> _Exercise_: A verbatim transcript of the lines below, starting at the first and ending with the one that holds "Task: Click Joana Cotar's blue verified badge", is what should be produced.

> _Given information_:
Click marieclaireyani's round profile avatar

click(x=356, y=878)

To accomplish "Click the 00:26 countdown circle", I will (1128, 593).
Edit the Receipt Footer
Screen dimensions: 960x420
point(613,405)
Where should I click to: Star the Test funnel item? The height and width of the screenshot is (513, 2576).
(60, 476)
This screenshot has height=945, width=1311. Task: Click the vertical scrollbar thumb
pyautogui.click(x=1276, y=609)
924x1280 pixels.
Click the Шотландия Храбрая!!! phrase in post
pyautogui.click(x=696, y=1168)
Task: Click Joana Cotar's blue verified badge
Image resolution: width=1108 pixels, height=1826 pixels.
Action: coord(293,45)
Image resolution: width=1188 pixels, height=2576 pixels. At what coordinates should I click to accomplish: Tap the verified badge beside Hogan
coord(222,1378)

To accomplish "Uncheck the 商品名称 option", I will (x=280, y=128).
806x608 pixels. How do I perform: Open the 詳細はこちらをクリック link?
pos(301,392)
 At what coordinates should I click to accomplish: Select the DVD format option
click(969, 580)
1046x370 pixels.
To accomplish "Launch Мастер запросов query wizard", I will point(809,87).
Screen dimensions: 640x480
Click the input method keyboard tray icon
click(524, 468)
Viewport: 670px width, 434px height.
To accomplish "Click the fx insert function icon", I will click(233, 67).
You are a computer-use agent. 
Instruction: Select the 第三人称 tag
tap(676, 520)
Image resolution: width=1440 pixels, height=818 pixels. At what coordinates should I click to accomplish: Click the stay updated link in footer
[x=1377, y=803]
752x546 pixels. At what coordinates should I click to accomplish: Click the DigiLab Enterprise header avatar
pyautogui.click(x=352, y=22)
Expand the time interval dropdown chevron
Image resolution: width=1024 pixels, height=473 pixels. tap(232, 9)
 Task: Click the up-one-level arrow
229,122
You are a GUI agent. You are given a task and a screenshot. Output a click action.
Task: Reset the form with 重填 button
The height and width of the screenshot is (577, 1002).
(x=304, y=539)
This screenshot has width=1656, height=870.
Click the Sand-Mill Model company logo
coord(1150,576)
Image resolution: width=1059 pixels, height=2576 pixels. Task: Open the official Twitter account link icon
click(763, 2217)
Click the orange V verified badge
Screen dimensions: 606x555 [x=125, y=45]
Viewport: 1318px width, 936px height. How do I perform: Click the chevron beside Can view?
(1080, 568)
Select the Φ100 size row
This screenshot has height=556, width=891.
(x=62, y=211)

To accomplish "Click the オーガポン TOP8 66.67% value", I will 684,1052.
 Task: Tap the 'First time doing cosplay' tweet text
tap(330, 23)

> _Your solution_:
Click marieclaireyani's round profile avatar

click(x=356, y=878)

To accomplish "Click the 00:26 countdown circle", I will (1128, 593).
Edit the Receipt Footer
Screen dimensions: 960x420
point(613,405)
Where should I click to: Star the Test funnel item? The height and width of the screenshot is (513, 2576).
(60, 476)
This screenshot has height=945, width=1311. Task: Click the vertical scrollbar thumb
pyautogui.click(x=1276, y=609)
924x1280 pixels.
Click the Шотландия Храбрая!!! phrase in post
pyautogui.click(x=696, y=1168)
Task: Click Joana Cotar's blue verified badge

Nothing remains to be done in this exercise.